![](http://www.bs-shizuoka.jp/e-kigyo/image/042_surugakobo02.jpg)
Momus: This is Atelier Bow Wow
talking in Pingmag yesterday about a house they're making for two writers and their three children:
Atelier Bow Wow: Since both parents work from home we also came up with the idea to turn the entrance of the house into a bookshop, or a library, or an office that could be open to the public…
Pingmag: A private home open to the public?
Atelier Bow Wow: Yes, that is one very important concept we are always working on! During the modernisation, the Japanese houses became closed and only open to the families due to the separation of the living and workspace. Today it’s very bizarre when you walk through newly developed residential areas: the houses have gardens and balconies - but there’s no life outside which makes the residential area very limited for activities. There’s not enough redundancy.
Momus: That theme of mixing private and public reminds me of something. When I was about 17 my father opened a language college. Although the classrooms were out in an East Lothian village, the offices operated out of our Edinburgh house. The ground floor was staffed by two secretaries, Nora and Elizabeth. The front door of our house stayed open during office hours, like a shop or office door. In fact, the whole house basically stood open all day. People could wander in... and did. Once we caught two boys lurking in the hall, dubious looking characters. They asked if our house was the railway station.
![](http://i7.photobucket.com/albums/y296/imomus/PICT0168.jpg)

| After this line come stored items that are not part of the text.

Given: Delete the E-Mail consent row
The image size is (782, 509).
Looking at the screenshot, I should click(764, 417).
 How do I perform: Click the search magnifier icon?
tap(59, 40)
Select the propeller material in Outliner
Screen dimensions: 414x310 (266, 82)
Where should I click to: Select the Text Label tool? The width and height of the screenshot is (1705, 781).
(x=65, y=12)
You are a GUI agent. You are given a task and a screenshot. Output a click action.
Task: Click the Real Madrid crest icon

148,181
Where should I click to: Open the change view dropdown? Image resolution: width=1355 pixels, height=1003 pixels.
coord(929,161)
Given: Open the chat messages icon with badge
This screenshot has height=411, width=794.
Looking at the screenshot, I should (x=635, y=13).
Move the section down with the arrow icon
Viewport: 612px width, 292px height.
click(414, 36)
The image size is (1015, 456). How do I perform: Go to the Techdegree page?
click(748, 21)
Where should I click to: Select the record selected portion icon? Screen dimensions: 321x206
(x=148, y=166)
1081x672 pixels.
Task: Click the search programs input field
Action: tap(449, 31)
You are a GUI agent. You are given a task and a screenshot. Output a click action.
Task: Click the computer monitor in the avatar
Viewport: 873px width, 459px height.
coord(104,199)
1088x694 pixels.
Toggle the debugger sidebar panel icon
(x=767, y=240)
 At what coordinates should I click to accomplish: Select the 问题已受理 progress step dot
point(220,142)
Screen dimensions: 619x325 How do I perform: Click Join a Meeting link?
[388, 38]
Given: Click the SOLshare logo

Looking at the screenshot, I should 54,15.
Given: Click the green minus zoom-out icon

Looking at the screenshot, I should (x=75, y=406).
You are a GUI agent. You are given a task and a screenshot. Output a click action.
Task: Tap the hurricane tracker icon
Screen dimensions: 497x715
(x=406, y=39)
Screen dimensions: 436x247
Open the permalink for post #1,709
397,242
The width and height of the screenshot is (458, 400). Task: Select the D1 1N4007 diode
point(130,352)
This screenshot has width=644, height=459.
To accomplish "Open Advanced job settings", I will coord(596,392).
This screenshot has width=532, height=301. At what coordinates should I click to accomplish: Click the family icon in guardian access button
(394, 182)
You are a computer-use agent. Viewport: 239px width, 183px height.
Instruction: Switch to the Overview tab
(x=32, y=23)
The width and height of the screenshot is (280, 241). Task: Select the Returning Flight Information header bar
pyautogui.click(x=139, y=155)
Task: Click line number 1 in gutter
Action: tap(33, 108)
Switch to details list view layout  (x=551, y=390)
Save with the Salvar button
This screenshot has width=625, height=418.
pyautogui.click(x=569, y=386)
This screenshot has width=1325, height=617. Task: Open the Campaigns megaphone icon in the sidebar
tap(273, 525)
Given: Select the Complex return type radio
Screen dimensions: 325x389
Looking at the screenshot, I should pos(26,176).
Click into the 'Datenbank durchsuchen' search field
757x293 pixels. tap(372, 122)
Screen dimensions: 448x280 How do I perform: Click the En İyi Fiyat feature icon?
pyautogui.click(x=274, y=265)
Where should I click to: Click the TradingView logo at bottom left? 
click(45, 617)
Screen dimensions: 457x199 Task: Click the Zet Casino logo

Now this is David Duval Smith from Namaiki
talking about his house in Tokyo in Theme magazine:
David Duval Smith: I grew up in a regular family in New Zealand, with a nice house and two cars. The lesson I learned from that experience was that the more you have, the more you have to protect. Right now I live in a hiraya (old, traditional wooden house) [actually, a hiraya is more like a bungalow -- an old, traditional wooden house is a mokuzou] built in the ’60s in Minami-Azabu, right behind the hip Roppongi district. The house is made of dark wood and the columns are really thin. But I love it, because these Japanese houses are made to expand their space, by opening up the shoji (rice paper screens), for example. It’s great how easily an abundance of air and light is let into the house. And sleeping on the futon is very efficient because you can just fold your bed and put it away, which also expands the space. Western beds waste so much interior space!
![](http://www.kumamotonet.jp/siro/kadogoya/mokuzou.jpg)
...Right now I’ve pretty much opened up my house for anybody to come and sleep in. I’ve left the keys outside for my friends to come and go as they like, and they can pull out their futons and sleep and stay overnight. I’ve opened up my studio too. It’s a free space, and anyone is welcome.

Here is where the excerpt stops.